San Antonio boosters can claim that they're the 7th largest city in the nation, but the reality is that they're the 27th largest CSA/metro in the US.  Approx. 2.6 million last year.  You really want to claim your economic impact is bigger than the Atlanta area (6.9 mil CSA) because your city pop is higher?

(It would also help if the census would create a combined CSA/metro list, since several major metros, like San Diego, Tampa, and Austin, don't have a CSA and thus aren't listed in the CSA rank that is the most accurate comparison of greater metros/markets.)

Plutonic Panda

^^^ hell I'd take it a step further and say that even beyond metro population is megalopolis regions. Dallas is bigger metro than Washington DC but DC is part of the NE mega region and it feels vastly more vibrant than DFW. Certain factors like "daytime"  population play a role even many smaller cities in SoCal packed in between major cities feel much more vibrant and populated than other cities several times their size like Kansas City or Oklahoma City for example.

You could make the case all of SoCal minus the far eastern deserts is basically one giant connected city. Unless either politics in Texas shift and urban growth boundaries are imposed or the US loses all economic steam I see no reason this won't also be the case for the Texas triangle becoming basically one giant low density city over the next century.

edwaleni

Quote from: armadillo speedbump on November 28, 2021, 03:01:57 PM
Comparing city populations is almost useless, other than for local pom-pom waving cherry pickers trying to make their city look better than reality on Wikipedia edits and (fake) 'news' articles.  (And some local impacts like politics, governance, utilities, land use (see the above post), etc., but that's not why city pops are tossed into message boards 95% of the time.)

Every city has pluses, minuses, debits and credits to speak of, (even if it isn't edited into a Wikipedia article). Population is just one of many comparatives people can use (and in this case was by the poster).

Too much turkey over the weekend perhaps? Your favorite college football team lose?

Bobby5280

It's still a legit feather in Texas' cap to have the most cities with city limits population over 1 million. Texas has four such cities and the state is on fast pace with Fort Worth to make it 5 cities. The two primary "binary" cities in DFW will both have over 1 million people within city limits. No other metro in the US has that. Not even the SF Bay area.

Quote from: Plutonic PandaDallas is bigger metro than Washington DC but DC is part of the NE mega region and it feels vastly more vibrant than DFW.

I don't agree with that at all. I spent my high school years in Northern Virginia on the fringes of the DC metro. So I'm very familiar with that area. Likewise, I've spent a lot of time in Dallas-Fort Worth over the past 30 years. Also, I went to college in NYC, so I have a lot of experience living in the nation's largest MSA.

Dallas-Fort Worth is the 4th largest MSA in the United States. The New York, Los Angeles and Chicago MSAs are the only ones larger.

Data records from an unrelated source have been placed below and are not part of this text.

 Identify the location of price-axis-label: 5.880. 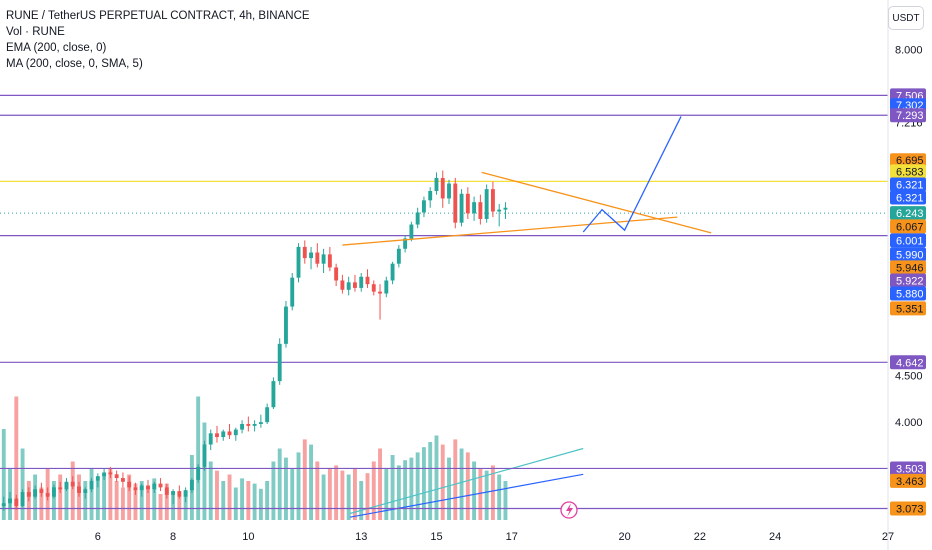
(908, 294).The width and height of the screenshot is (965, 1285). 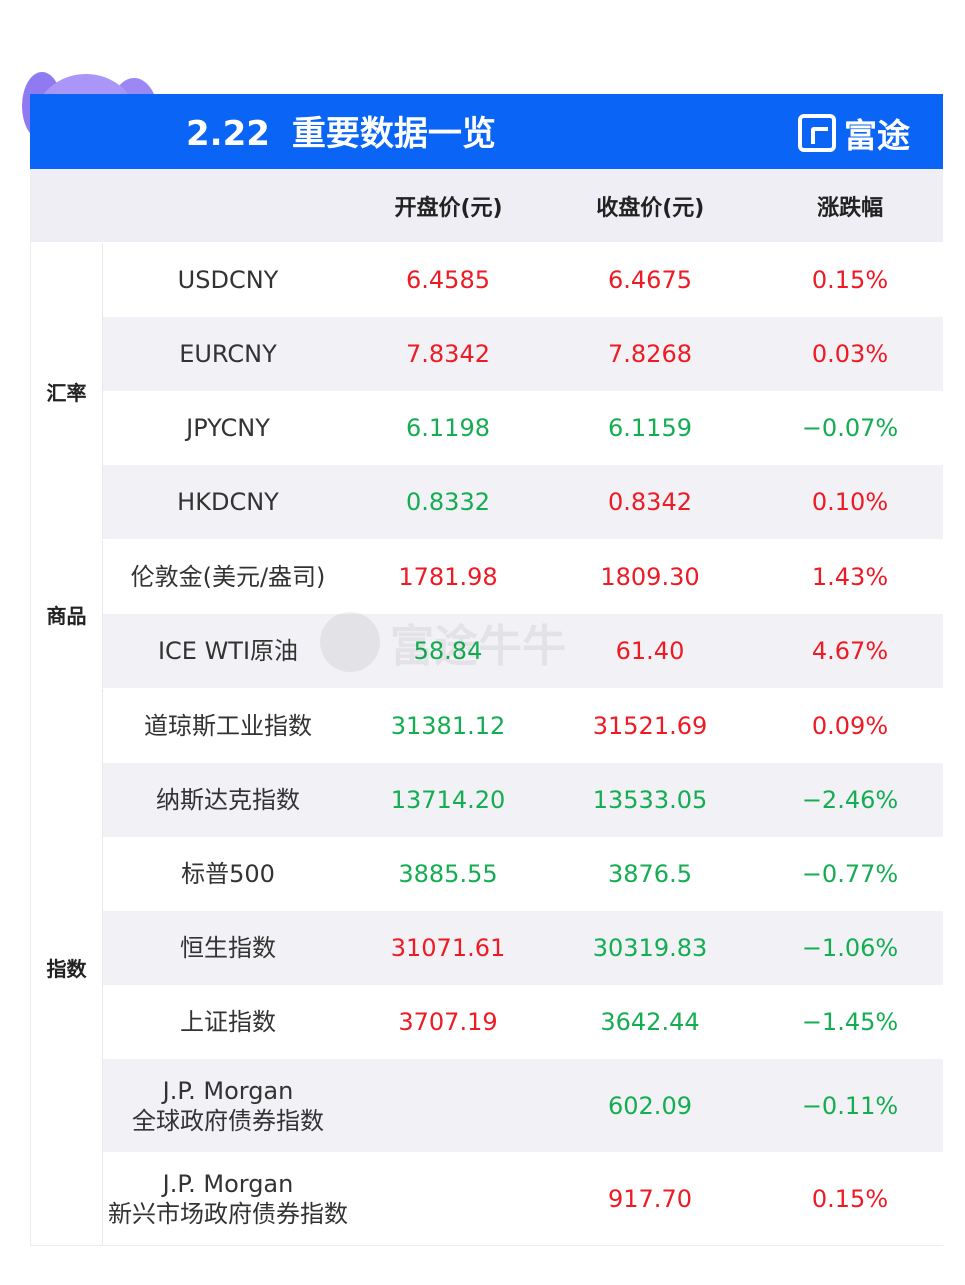 I want to click on header-open: 开盘价(元), so click(x=448, y=208).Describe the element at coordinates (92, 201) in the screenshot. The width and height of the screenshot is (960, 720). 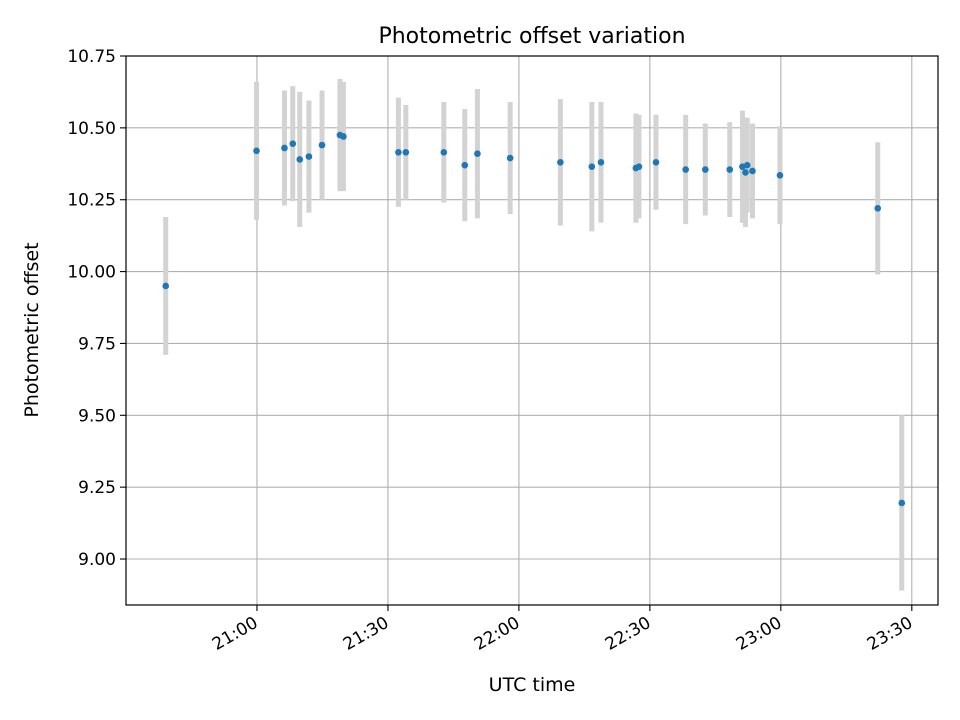
I see `y-tick-label: 10.25` at that location.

There are plenty of things that are impressive and "vibrant" about the DC area. It's the nation's capitol and has a whole lot of history on display there. There is a lot of culture in DC. There is some impressive infrastructure there, such as the I-95/I-495/I-395 interchange as well as some others along the Capitol Beltway.

But Dallas-Fort Worth isn't some little cow town. It takes a while to drive across it even when traffic isn't jammed anywhere. From the early 1990's I've watched that metro grow like a freaking virus. Well over 7 million people live in the metroplex now. And it just keeps growing. There is a lot of great sights there for road geeks. Both Dallas and Fort Worth have quite a bit of culture. Both have some great museums and galleries. I remember when ground was broken in 1986 for Potomac Mills near Dale City, VA. Grapevine Mills in DFW is just as big. Overall DC vs Dallas is an apples to oranges comparison. DFW is an important enough American megapolis to rank well on a global/cosmopolitan level.